Pitt T. Maner III adds:
Geologists are always trying to figure out what the forces/environments were by the arrangement of sediments. Depositional environments and the spatial arrangement of sediment sizes are very important for determining the ideal places to drill for oil. It is interesting to note that the form most often seen is dendritic or tree-like in nature.
(Prigogine, 1997; Chaisson, 2001).
Global rules govern evolution toward increasing complexity in open systems:
1) Open systems attempt to return to equilibrium, a state in which gradients are minimized.
2) Open systems create dissipative structures to dissipate energy in an effort to minimize gradients.
3) Energy dissipation must be optimized.
4) Energy dissipation transforms energy from one form to another, generally from kinetic energy to heat. In the process of dissipation, entropy is created. Entropy must be transferred from the open system into the surrounding environment in order for the system to grow in complexity and continue to optimized. By optimally transferring entropy to the global environment the system can increase in complexity, the entropy of the global environment increases, and the Second Law is honored.
The dissipative structure must do two things: optimally dissipate energy and transfer the entropy created by dissipation to the surrounding environment. In the world, a single shape optimizes these constraints: the shape of a tree or leaf (Bejan, 2000). Tree structures are all around us: brains, circulatory systems, trees, root systems, clouds, heat sinks, deltas, channel drainage systems, and turbulence (Bejan, 2000) to name a few. All tree structures share common characteristics:
1) they have lowresistance pathways to optimally transport energy to dissipation sites.
2) Dissipation sites are located at the periphery of the structure because that is the optimal location to transfer entropy into the surrounding environment.
3) Low-resistance pathways branch so that the optimal area or volume is utilized for dissipation and the optimally maximum number of dissipation sites at the periphery of the system can be connected to the orifice or energy input site.

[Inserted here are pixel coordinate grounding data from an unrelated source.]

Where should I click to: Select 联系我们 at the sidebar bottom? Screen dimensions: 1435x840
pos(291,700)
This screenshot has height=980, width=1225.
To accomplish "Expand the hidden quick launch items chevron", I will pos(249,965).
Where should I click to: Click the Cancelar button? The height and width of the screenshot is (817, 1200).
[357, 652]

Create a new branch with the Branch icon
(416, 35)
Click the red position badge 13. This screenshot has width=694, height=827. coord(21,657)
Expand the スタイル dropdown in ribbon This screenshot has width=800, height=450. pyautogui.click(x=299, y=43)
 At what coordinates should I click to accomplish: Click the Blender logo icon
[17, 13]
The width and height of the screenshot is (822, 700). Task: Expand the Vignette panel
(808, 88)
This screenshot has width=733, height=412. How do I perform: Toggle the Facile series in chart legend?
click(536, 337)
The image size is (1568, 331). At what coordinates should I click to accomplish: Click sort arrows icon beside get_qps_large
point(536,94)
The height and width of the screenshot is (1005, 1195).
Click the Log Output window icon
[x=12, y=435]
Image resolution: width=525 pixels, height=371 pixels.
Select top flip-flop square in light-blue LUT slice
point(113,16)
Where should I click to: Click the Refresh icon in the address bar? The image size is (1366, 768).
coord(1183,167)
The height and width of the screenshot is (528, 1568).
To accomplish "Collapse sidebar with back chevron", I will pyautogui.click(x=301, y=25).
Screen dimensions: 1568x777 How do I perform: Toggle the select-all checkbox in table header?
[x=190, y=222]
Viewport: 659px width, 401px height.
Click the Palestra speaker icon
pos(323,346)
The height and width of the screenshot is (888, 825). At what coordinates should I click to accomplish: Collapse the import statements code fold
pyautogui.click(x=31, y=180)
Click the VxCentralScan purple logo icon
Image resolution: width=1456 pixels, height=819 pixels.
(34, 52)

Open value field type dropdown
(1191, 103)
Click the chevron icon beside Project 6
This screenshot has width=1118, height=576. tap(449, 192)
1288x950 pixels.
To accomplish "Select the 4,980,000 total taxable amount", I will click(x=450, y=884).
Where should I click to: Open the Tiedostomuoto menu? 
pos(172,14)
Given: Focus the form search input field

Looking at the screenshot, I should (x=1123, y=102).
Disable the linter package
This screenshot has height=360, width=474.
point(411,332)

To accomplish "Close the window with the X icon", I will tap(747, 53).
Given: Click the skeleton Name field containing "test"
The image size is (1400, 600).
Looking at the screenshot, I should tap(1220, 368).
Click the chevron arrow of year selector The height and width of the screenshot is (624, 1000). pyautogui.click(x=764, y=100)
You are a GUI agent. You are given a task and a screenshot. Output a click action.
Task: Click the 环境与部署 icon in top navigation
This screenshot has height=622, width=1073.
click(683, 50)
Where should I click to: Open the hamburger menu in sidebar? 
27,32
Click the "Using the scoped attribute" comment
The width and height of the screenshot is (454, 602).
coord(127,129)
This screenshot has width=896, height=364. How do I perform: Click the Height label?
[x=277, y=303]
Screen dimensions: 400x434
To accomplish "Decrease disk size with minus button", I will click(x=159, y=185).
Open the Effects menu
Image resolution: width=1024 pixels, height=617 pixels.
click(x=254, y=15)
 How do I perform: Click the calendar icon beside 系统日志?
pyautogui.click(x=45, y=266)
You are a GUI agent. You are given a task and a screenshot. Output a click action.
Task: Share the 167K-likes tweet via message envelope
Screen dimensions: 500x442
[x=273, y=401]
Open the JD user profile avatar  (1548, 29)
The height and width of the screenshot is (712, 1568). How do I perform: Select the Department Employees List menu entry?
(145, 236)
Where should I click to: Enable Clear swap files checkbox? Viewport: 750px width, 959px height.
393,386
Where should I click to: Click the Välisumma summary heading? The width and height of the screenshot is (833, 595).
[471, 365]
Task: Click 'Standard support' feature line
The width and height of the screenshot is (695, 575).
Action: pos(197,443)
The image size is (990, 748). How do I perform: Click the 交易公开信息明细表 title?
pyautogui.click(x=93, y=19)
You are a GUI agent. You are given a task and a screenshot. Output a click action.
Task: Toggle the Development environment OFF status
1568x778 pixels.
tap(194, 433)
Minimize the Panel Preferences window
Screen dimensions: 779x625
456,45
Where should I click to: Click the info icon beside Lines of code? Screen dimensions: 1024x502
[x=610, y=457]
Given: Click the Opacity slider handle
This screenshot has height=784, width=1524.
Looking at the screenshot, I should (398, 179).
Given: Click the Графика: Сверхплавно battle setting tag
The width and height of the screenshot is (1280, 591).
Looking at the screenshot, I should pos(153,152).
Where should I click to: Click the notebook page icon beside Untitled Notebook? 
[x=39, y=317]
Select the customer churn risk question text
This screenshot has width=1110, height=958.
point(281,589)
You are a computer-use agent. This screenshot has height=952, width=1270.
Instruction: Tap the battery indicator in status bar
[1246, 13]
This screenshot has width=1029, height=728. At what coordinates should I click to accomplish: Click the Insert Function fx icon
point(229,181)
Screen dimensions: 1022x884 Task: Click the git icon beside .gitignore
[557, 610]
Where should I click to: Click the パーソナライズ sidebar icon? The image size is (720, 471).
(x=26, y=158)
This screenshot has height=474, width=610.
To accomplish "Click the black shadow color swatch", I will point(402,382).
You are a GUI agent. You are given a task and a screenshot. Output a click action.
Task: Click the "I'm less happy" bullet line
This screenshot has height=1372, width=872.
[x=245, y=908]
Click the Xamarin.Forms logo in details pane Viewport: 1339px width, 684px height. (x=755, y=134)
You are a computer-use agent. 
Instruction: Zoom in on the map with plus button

Many small dissipation sites are more optimal than a single, large site. We believe that these constraints are the global dynamics that govern the formation and evolution of most clastic sedimentary systems from bedforms to complex bodies such as submarine fans and deltas. It is for this reason that clastic sedimentary bodies have similar shapes: they organize into the shape of a tree or leaf at all scales, and in all environments of deposition, to optimally dissipate energy and transfer entropy.
Gary Rogan writes:
In a series circuit you add up the resistors. In a parallel circuit you add up the inverse of the resistors. What’s also interesting, that in a series circuit the total power dissipated is proportional to the total resistance for a given current, which is what all the resistors have in common. In a parallel circuit the power is proportional to the inverse of the total resistance for a given voltage (which is what the resistors have in common here). The trick in the market analogy is to identify the “force” equivalent to either voltage or current, or for that matter the multiple of the two, the total power, and figuring out how it distributes itself between the obstacles.